* [Consigne]
Pouvez-vous écrire la suite du texte sur « Un papa de sang » de Jean Hatzfeld, en reprenant après sa dernière phrase ?

Ancien journaliste sportif depuis reporter de guerre, Jean Hatzfeld n’a eu de cesse d’aller à la rencontre des tueurs hutus et des survivants tutsis.
Avec « Un papa de sang », il signe son cinquième ouvrage sur le sujet et s’est, cette fois, penché sur les témoignages des jeunes, des enfants des survivants et des tueurs.
Une nouvelle fois, il s’est rendu à Nyamata, dans la province de Kibungo, à l’est du pays. Là, 50.000 Tutsis ont été assassinés entre le 11 avril et le 14 mai 1994, date à laquelle les hommes du Front patriotique rwandais ( FPR) sont entrés dans la ville.
« Humble sondeur d’âmes » comme il aime à se définir, Jean Hatzfeld a eu l’idée de ce nouveau livre au moment des commémorations du 20e anniversaire du génocide, en 2014. Loin des images d’Epinal et d’un dicours forçant l’optimisme sur un Rwanda nouveau et sans étiquette ethnique, le journaliste-écrivain a voulu témoigné de la réalité en province, loin de Kigali.

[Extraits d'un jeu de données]
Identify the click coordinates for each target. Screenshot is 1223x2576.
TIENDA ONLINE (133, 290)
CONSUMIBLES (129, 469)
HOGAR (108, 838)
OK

* [Réponse]
A Nyamata, impossible encore aujourd’hui d’imaginer une union entre un(e) Tutsi(e) et un(e) Hutu(e). Alors il est allé à la rencontre des enfants des personnages de ses précédents ouvrages. Du côté des rescapés, comme de celui des tueurs.
Ils sont lycéens, agriculteurs ou couturiers. Ils posent des questions à leurs parents ou se contentent des situations. Ils évoquent la religion, mais aussi la honte, la prison, les insultes et l’avenir obscurci par les agissements sanglants de leurs pères… Plus facile d’être fils ou fille de victime qu’enfant de bourreau…
Au fil des pages, souvenirs de l’auteur et témoignages se succèdent. A la première personne et dans un phrasé, une langue qui file la métaphore. Il y a là ceux dont le père a été libéré, ceux qui lui rendent visite chaque mois à la prison, ceux qui ont dû arrêter l’école et prendre la houe, faute de moyens, mais aussi les enfants de victimes qui n’ont pu reprendre une vie tout à fait normale…
Jean Hatzfeld raconte le comportement des parents, qui parlent ou gardent le silence, qui fabriquent des souvenirs ou se cognent à la réalité. A leurs enfants de faire le tri. Ceux-ci étudient, travaillent, passent des heures sur internet, mais montrent, in fine, assez peu d’entrain à savoir. A vouloir comprendre.
Un récit nécessaire. Eclairant et salutaire.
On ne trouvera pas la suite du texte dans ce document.